Wherever the string "indicator" turns up in the data, copy the whole line.

### Supplied information:

————————

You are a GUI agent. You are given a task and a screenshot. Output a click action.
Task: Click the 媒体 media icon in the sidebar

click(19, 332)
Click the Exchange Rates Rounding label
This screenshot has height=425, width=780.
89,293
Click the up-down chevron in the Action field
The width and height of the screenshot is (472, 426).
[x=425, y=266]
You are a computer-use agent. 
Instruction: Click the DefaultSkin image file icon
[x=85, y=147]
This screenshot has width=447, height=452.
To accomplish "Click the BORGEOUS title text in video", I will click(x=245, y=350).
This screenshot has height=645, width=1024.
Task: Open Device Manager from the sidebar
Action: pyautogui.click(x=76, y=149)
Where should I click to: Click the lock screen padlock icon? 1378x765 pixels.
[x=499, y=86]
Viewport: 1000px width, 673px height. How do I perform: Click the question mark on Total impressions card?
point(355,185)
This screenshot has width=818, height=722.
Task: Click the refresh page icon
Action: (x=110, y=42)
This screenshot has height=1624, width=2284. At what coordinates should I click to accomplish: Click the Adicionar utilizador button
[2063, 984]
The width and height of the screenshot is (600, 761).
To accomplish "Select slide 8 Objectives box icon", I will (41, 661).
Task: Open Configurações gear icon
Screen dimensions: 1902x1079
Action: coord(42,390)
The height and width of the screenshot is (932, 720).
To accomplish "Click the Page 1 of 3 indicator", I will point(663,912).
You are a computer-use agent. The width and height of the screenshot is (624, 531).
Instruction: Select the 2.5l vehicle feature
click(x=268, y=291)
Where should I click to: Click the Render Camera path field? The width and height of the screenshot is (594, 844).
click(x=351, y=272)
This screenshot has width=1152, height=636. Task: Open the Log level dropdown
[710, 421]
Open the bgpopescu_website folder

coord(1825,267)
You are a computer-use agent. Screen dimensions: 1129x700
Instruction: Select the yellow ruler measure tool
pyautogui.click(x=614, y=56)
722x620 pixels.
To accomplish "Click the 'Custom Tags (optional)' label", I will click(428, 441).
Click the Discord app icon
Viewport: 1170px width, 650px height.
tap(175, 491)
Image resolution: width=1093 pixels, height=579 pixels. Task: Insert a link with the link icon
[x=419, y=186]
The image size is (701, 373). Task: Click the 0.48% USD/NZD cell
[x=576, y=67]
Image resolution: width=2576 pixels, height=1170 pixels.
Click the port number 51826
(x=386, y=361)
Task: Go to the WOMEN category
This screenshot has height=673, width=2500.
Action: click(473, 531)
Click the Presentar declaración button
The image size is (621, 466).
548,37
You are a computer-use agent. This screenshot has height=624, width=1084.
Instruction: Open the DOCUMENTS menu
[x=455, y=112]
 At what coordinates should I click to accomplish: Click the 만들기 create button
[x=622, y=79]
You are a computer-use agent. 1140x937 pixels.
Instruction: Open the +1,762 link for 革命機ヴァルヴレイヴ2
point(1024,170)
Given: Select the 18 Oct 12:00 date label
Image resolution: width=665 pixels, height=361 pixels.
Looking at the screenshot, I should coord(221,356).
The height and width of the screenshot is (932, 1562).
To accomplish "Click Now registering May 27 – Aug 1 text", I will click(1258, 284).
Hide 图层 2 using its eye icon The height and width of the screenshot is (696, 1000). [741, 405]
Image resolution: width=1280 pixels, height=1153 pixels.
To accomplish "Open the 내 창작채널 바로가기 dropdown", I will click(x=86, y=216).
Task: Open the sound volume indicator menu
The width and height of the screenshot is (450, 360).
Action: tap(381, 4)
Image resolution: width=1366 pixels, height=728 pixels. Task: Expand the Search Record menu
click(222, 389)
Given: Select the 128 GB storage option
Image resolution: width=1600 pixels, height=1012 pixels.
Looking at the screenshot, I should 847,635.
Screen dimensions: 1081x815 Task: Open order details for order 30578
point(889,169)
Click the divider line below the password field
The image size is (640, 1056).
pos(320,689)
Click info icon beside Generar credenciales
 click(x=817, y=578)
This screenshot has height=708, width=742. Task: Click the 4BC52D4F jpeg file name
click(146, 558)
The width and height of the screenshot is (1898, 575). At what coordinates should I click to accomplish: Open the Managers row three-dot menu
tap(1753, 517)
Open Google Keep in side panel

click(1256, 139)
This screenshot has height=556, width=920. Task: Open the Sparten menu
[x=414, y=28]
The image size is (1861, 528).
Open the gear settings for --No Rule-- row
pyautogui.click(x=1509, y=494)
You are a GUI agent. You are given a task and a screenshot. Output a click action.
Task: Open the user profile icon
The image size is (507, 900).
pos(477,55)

————————

### Solution to this exercise:
To accomplish "Click the Page 1 of 3 indicator", I will point(663,912).
Task: Open the sound volume indicator menu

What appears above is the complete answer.